The unit, which also has a 34MW power plant, has pressed 1,500 people to work.

Gupta, who is executive chairman of GFG Alliance, described the restart as a “proud moment” for him on Thursday as the plant became fully operational.

In an interview with this newspaper in August this year, Gupta had expressed hope that India would be a hub for Liberty as he planned to weave “a string of pearls” — mid-sized acquisitions — to eventually reach a 5-million-tonne steel capacity in this country.

A successful turnaround of Adhunik would give Gupta and the Indian lenders more confidence in Liberty’s ability to expand business in India, not just in steel but in other sectors too.

Road map

“We expect to clock a turnover of Rs 1,400-1,600 crore in the next fiscal. However, I believe Adhunik could be a Rs 2,000-crore business in the subsequent period,” Adhunik MD Uday Gupta said.

The upscaling will happen when Adhunik manages to sell more value-added ferro alloy products for the automotive, engineering, energy, oil and gas sectors. “More we convert the billets and sponge iron into value-added items, the better will be the price realisation,” Gupta said.
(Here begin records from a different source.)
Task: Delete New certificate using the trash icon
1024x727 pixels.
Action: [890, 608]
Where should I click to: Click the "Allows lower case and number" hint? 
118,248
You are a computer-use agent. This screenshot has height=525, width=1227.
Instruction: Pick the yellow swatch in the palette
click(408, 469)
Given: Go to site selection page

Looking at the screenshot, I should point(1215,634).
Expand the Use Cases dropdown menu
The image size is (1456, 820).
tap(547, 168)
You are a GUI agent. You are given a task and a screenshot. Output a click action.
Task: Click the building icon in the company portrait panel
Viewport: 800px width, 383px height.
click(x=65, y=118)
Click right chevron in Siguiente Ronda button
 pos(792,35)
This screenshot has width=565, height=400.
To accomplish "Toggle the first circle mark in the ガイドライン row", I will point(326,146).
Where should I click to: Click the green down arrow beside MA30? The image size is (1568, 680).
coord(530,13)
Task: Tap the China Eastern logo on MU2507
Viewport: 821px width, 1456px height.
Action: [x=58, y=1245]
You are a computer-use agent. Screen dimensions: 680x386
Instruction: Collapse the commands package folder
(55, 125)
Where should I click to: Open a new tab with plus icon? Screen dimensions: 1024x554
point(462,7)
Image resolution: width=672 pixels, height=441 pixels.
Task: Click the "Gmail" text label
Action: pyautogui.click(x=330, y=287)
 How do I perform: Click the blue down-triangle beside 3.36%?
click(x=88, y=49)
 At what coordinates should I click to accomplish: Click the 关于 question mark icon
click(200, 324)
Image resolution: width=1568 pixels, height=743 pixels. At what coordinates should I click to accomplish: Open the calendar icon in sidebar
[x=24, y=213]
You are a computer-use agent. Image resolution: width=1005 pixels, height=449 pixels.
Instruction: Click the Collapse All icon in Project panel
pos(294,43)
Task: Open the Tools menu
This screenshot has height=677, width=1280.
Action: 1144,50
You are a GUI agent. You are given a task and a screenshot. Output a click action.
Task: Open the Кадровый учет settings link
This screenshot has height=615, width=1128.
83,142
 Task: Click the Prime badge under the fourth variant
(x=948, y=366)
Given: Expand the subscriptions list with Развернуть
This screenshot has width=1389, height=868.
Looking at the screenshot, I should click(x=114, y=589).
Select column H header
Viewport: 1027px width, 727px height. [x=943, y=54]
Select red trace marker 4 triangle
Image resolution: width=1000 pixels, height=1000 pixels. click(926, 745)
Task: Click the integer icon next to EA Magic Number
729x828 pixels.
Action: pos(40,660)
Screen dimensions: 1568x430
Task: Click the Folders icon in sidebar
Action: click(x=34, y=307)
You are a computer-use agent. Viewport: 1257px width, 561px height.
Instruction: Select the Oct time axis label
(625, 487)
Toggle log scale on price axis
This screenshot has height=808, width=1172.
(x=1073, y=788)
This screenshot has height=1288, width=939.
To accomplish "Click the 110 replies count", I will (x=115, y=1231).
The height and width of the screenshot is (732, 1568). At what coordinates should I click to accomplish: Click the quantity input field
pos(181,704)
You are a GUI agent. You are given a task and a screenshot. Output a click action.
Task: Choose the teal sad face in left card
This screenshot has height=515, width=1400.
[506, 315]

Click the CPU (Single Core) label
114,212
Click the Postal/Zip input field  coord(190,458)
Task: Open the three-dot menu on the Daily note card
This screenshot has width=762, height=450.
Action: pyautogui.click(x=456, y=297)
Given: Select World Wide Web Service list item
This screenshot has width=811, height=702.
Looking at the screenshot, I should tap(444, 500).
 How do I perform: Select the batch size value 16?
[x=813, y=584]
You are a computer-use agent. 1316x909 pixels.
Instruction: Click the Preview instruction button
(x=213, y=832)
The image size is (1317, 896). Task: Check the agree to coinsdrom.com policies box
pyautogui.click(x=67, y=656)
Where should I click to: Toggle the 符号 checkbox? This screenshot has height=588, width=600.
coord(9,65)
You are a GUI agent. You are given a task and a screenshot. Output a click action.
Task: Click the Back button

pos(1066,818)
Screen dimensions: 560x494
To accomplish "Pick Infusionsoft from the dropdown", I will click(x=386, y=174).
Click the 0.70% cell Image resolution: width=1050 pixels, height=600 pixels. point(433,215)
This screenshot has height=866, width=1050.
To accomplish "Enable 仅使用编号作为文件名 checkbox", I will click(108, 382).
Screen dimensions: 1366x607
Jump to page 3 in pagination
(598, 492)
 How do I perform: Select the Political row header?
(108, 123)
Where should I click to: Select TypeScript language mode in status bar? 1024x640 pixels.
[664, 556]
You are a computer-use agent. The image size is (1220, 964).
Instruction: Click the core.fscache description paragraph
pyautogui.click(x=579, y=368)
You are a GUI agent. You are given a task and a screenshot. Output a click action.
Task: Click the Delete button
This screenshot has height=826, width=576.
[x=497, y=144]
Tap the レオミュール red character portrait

While the initial focus will be on running the plant profitably without hiccups, Calcutta-bred Uday is not going to lose sight of aligning Adhunik with Liberty’s global plan to reach carbon neutrality by 2030 with Greensteel initiative. Adhunik would first try to convert the coal-fired power plant into a renewable source-based unit and then recycle steel scrap to produce steel. It may also introduce hydrogen technology to cut carbon emission.